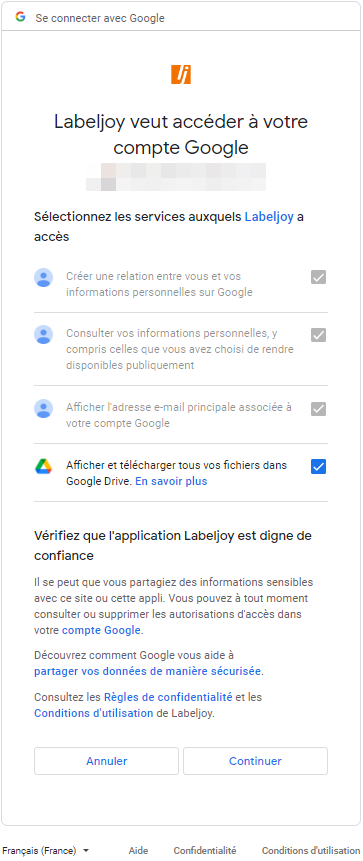Click the Continuer button
This screenshot has height=861, width=363.
[255, 761]
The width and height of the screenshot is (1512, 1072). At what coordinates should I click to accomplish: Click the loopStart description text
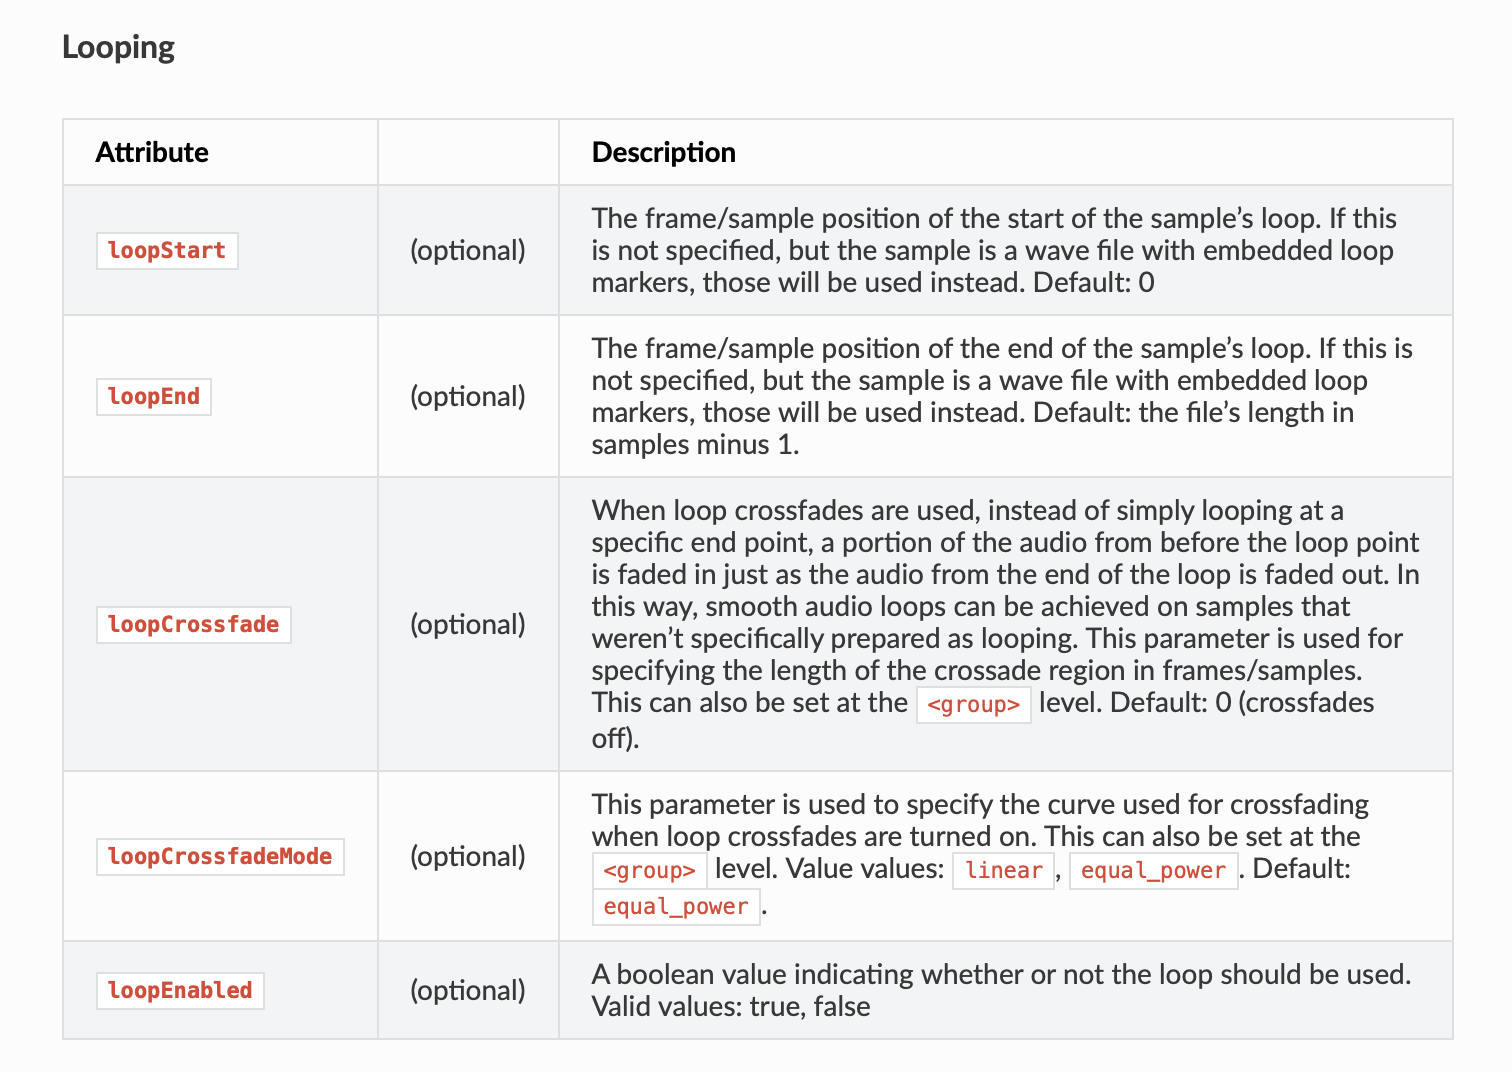coord(994,250)
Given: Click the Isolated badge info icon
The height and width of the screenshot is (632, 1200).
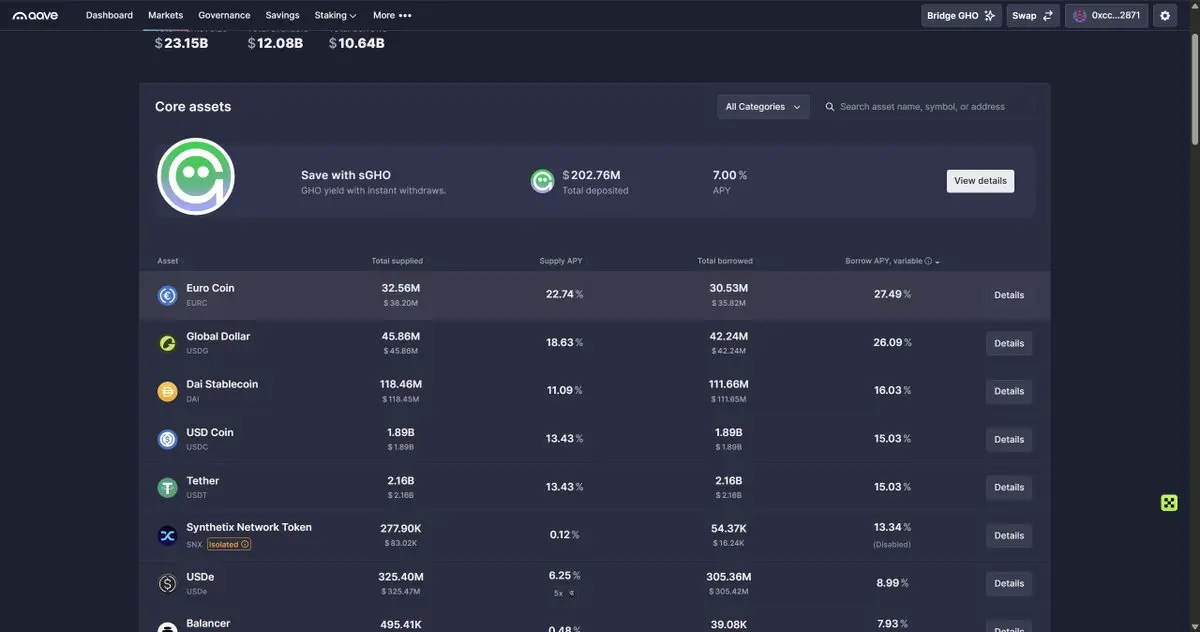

:::

Once the line containing "The width and" is found, it and every line through the end of the records above should be output exactly, with no pictures.

--- Solution to the problem ---
The width and height of the screenshot is (1512, 1072). At what coordinates should I click to accomplish: Click the loopStart description text
coord(994,250)
Given: Click the Isolated badge info icon
The height and width of the screenshot is (632, 1200).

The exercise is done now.